■ **PETUNJUK DAN KETENTUAN**: Cetak tanpa perubahan bagian teks tentang zakat untuk membangun masjid di bawah, mulai dari "BOLEHKAN ZAKAT UNTUK MEMBANGUN MASJID?" sampai dengan "untuk membangun masjid.".

BOLEHKAN ZAKAT UNTUK MEMBANGUN MASJID?
Tanya :
Ustadz, bolehkah zakat digunakan untuk membangun
masjid?
Jawab :
Ada khilafiyah di kalangan
ulama mengenai boleh tidaknya memanfaatkan zakat untuk membangun masjid.
Khilafiyah ini berpangkal dari perbedaan penafsiran istilah fi
sabilillah pada ayat tentang delapan ashnaf (golongan)
mustahiq zakat (QS At-Taubah : 60).
Sebagian ulama menafsirkan fi sabilillah
secara umum, yaitu segala jalan kebajikan (fi jami'i wujuh al-khair).
Maka mereka membolehkan zakat untuk membangun masjid, karena termasuk
jalan kebajikan. Imam Fakhrur Razi, misalnya, menafsirkan fi
sabilillah dalam arti segala jalan kebajikan, misal mengkafani
mayat, membangun benteng, dan memakmurkan masjid ('imaratul masajid).
(Fakhrur Razi, Mafatihul Ghaib, 8/76). Pendapat semakna
dikemukakan antara lain oleh Imam Al-Khazin (Lubab At-Ta`wil fi
Ma'ani At-Tanzil, 3/295), Imam Jamaluddin Al-Qasimi (Mahasin
At-Ta`wil, 8/3181), Imam Al-Alusi (Ruhul Ma'ani, 7/271),
Sayyid Rasyid Ridho (Al-Manar, 10/587), Sayyid Quthub (Fi
Zhilal Al-Qur`an, 4/34), dan Syaikh Al-Maraghi (Tafsir Al-Maraghi,
10/145).
Namun jumhur ulama menafsirkan fi sabilillah
secara khusus, yaitu jihad fi sabilillah dalam arti perang (qital)
dan segala sesuatu yang terkait perang, misalnya membeli senjata dan
alat perang. Maka menurut jumhur ulama, zakat tidak boleh digunakan
untuk membangun masjid, karena membangun masjid tidak termasuk jihad
fi sabilillah. Imam Suyuthi, misalnya, menafsirkan fi sabilillah
dalam QS At-Taubah : 60 dengan berkata, "Mereka adalah para mujahid (humul
mujahidun)."(Imam Suyuthi, Ad-Durr Al-Mantsur, 5/101).
Pendapat ini merupakan pendapat mayoritas (jumhur) ulama, antara lain
pendapat Imam Ath-Thabari (Tafsir Ath-Thabari, 14/319), Imam
Al-Qurthubi (Tasfir Al-Qurthubi, 8/185), Imam Ibnul Arabi (Ahkamul
Qur`an, 4/337), Imam Al-Jashash (Ahkamul Qur`an, 7/70),
dan Imam Syafi'i (Ahkamul Qur`an, 1/123).
Pendapat yang rajih (lebih kuat) menurut kami
adalah pendapat jumhur ulama, karena dua alasan.

■ **DATA YANG DIBERIKAN**:
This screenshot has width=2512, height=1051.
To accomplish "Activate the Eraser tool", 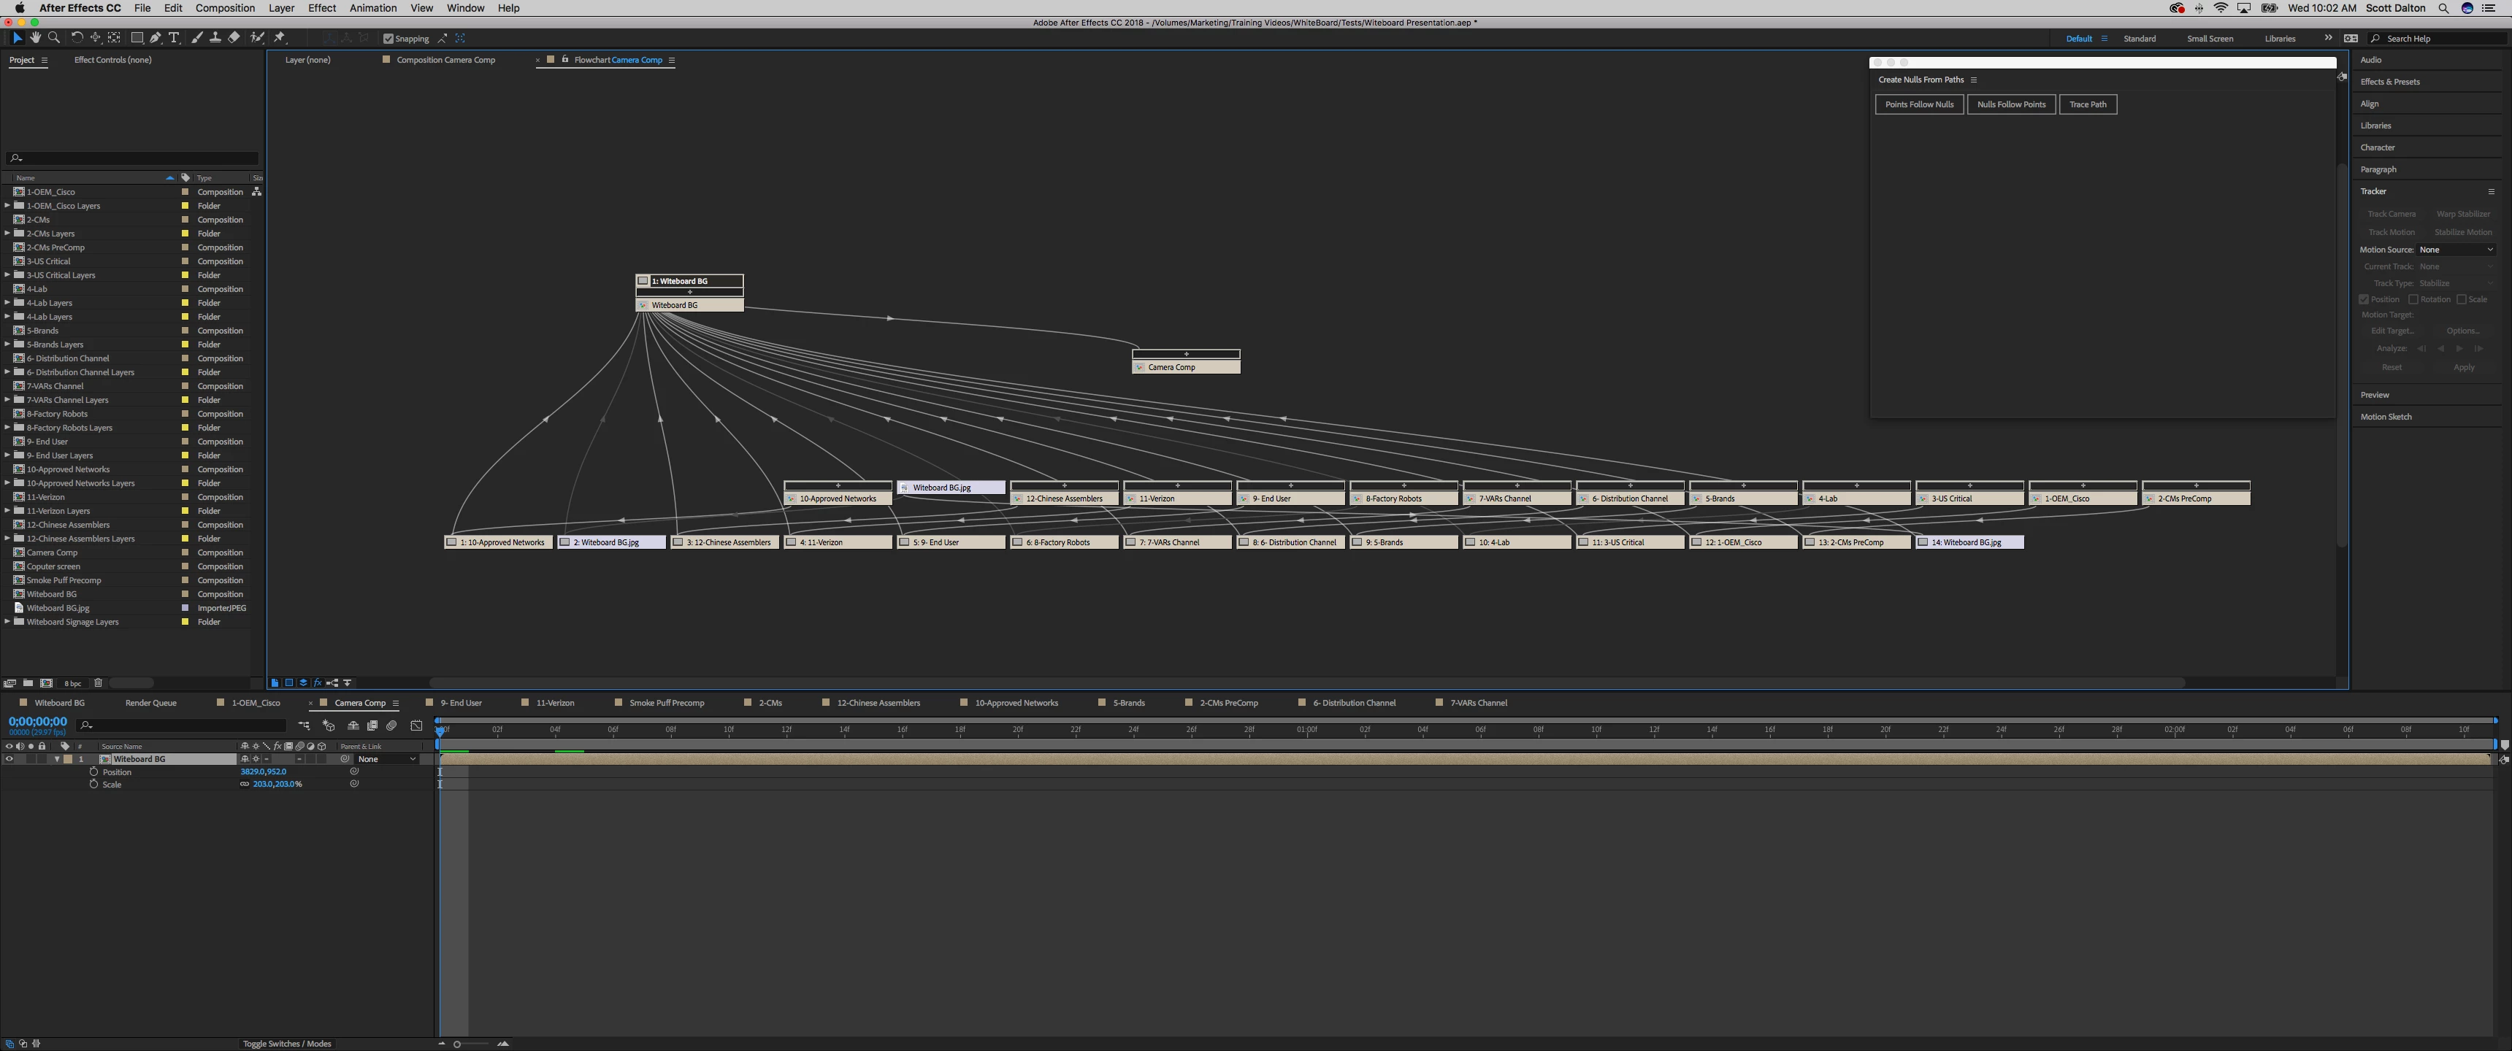I will pos(234,38).
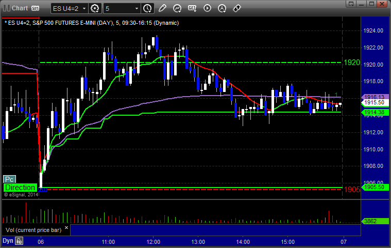Click the 12:00 time axis label
This screenshot has height=248, width=391.
click(x=154, y=241)
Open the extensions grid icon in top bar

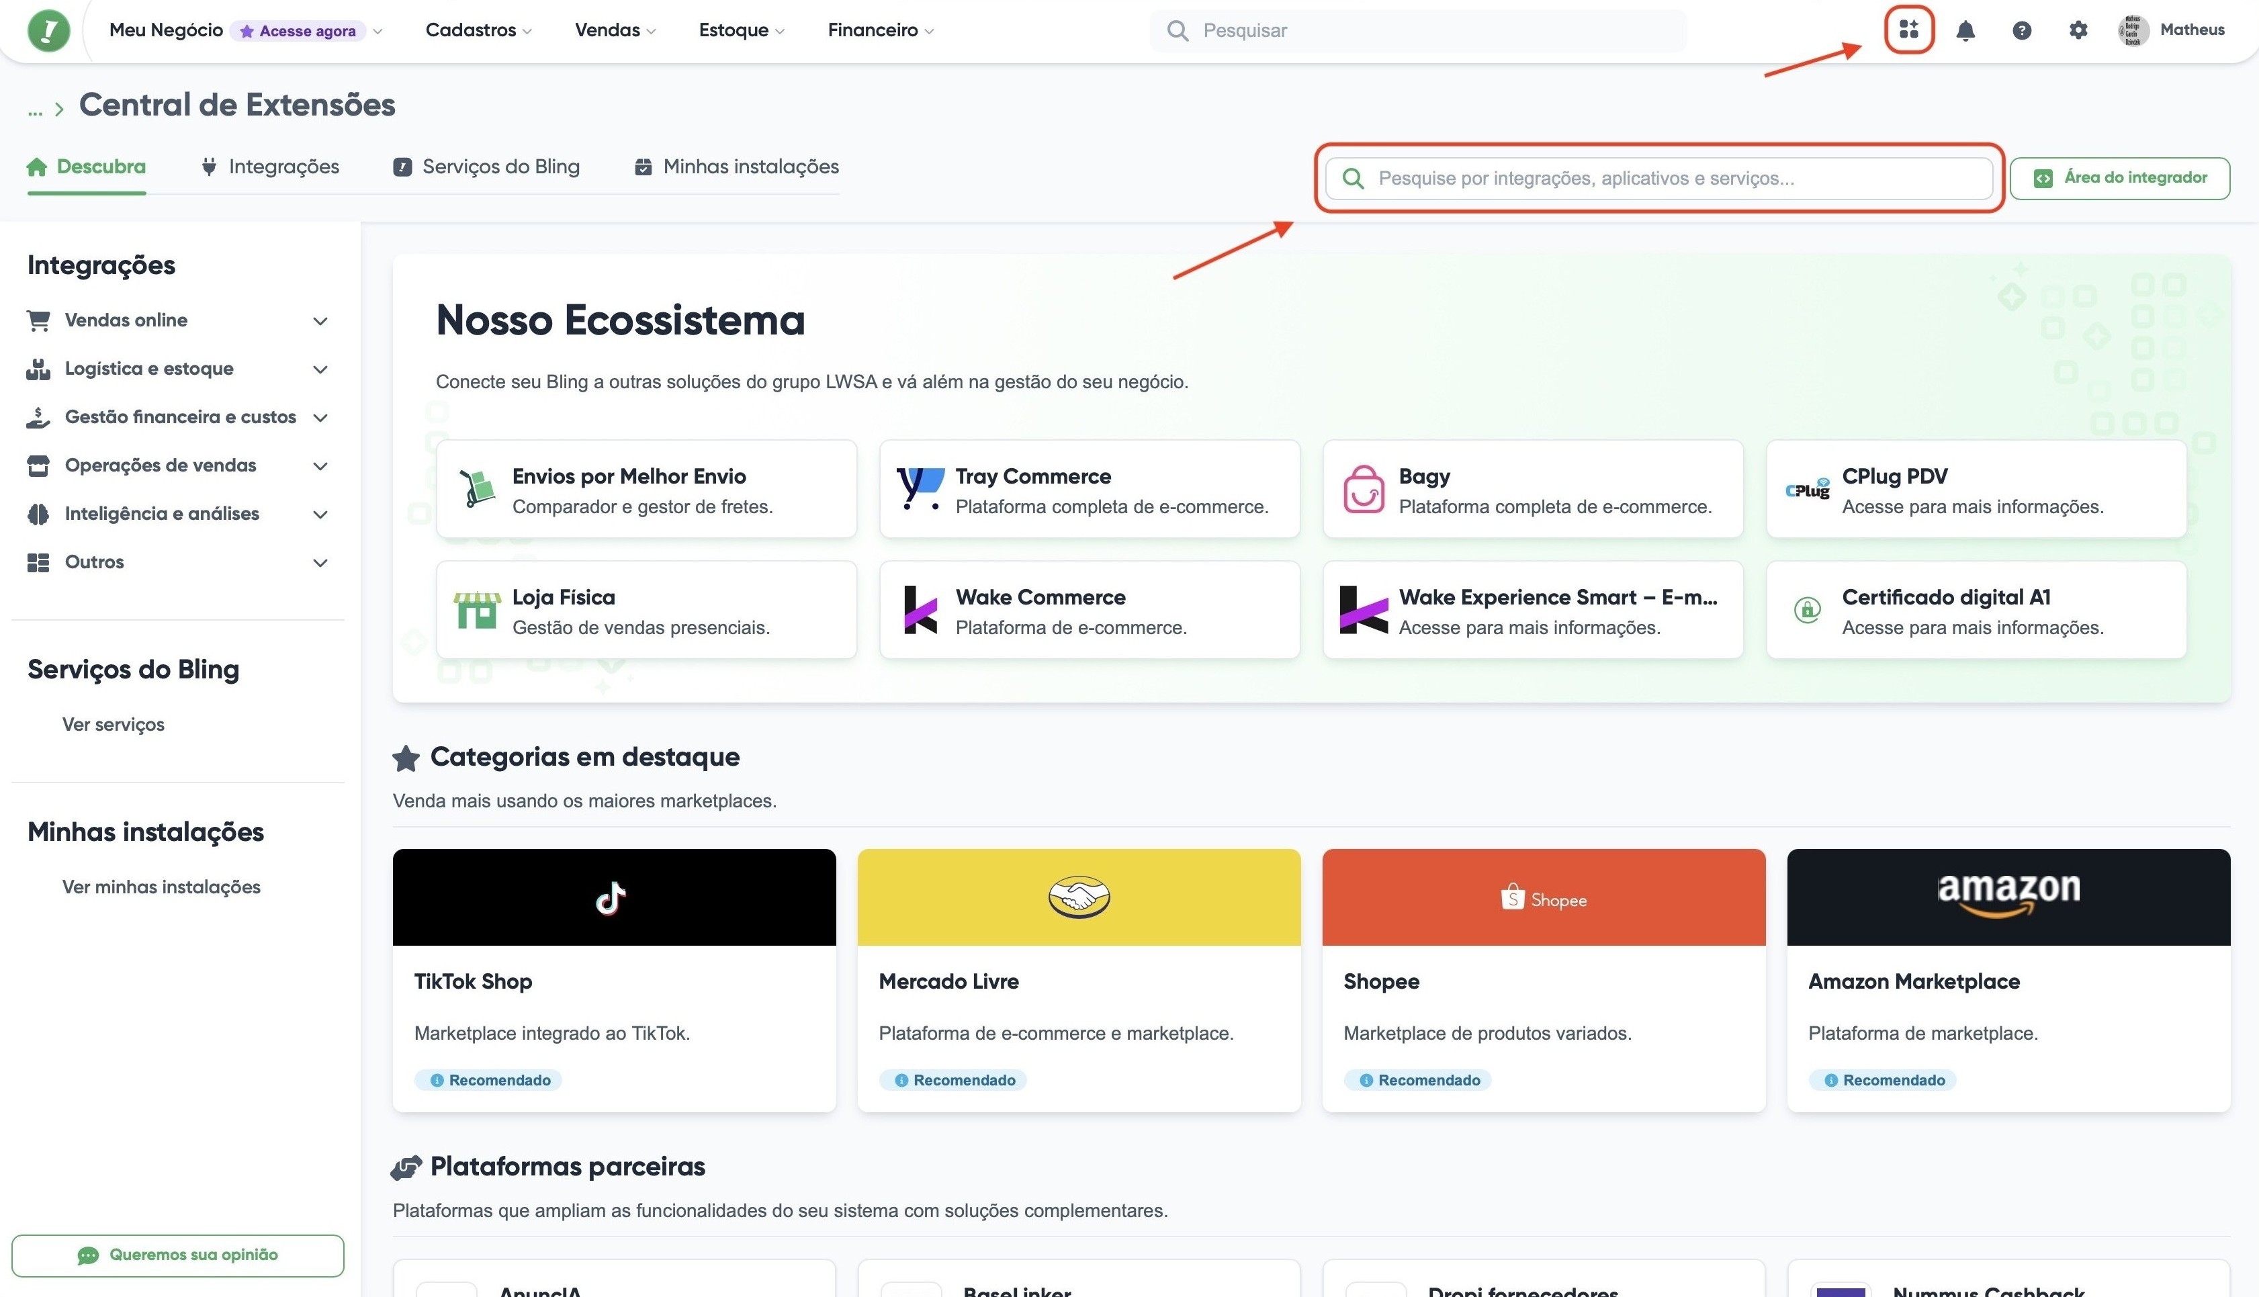pos(1908,30)
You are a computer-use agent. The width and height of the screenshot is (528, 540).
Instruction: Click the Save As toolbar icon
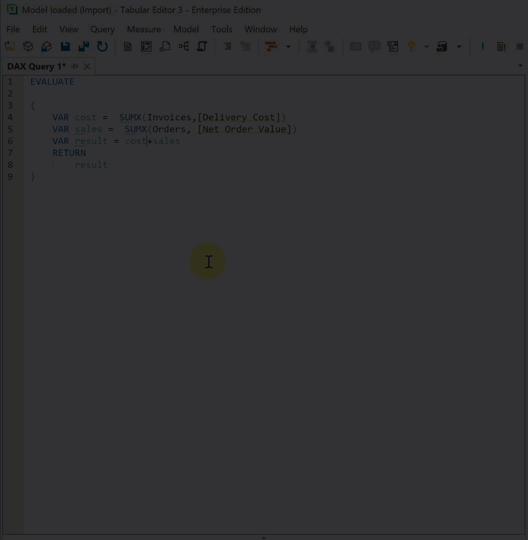(84, 46)
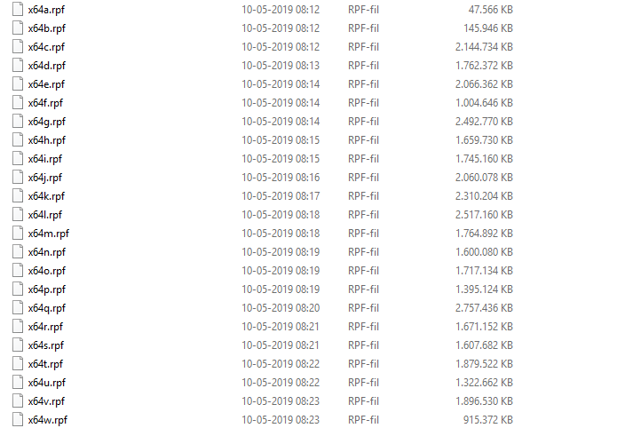Viewport: 617px width, 436px height.
Task: Select the x64m.rpf file icon
Action: click(x=18, y=233)
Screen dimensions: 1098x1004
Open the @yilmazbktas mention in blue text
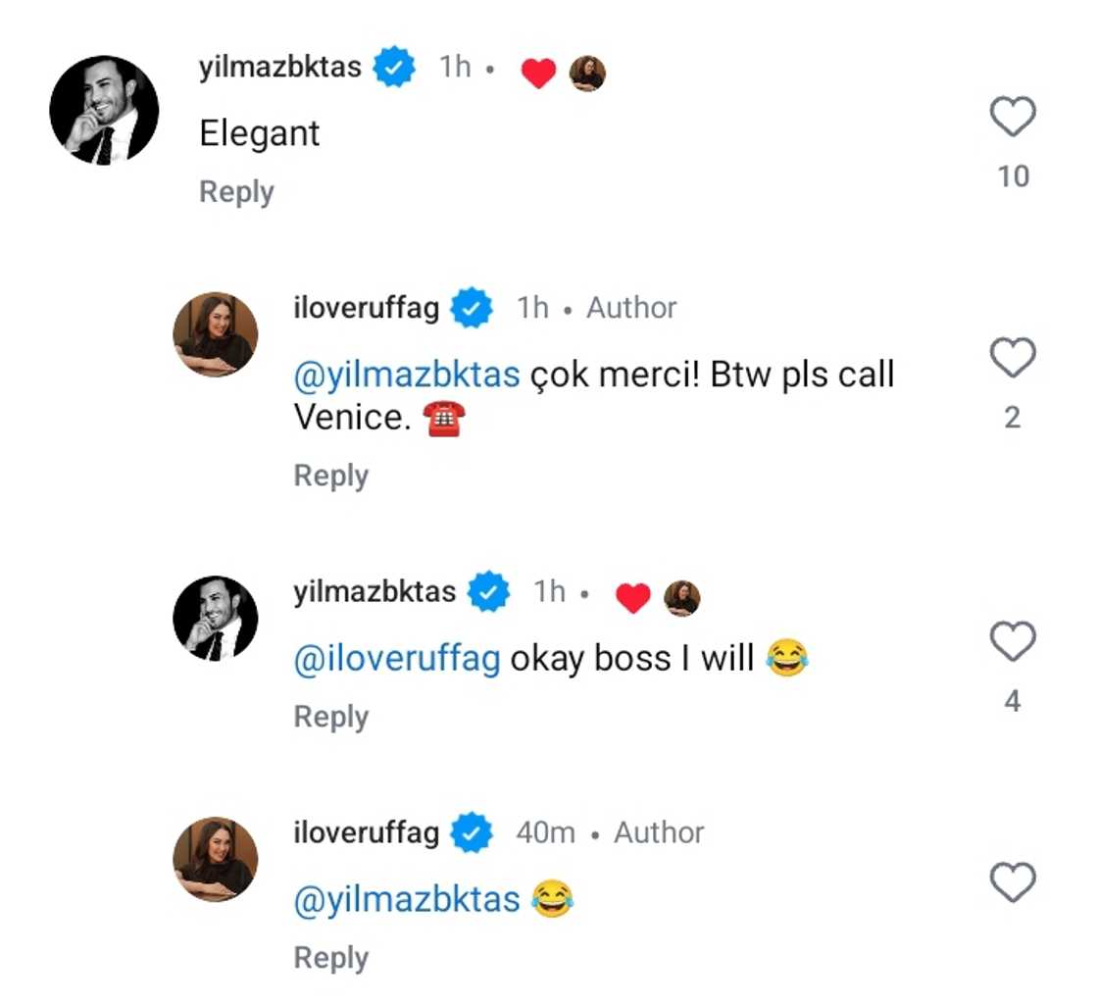(x=407, y=374)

■ **JAWABAN LATIHAN**:
BOLEHKAN ZAKAT UNTUK MEMBANGUN MASJID?
Tanya :
Ustadz, bolehkah zakat digunakan untuk membangun
masjid?
Jawab :
Ada khilafiyah di kalangan
ulama mengenai boleh tidaknya memanfaatkan zakat untuk membangun masjid.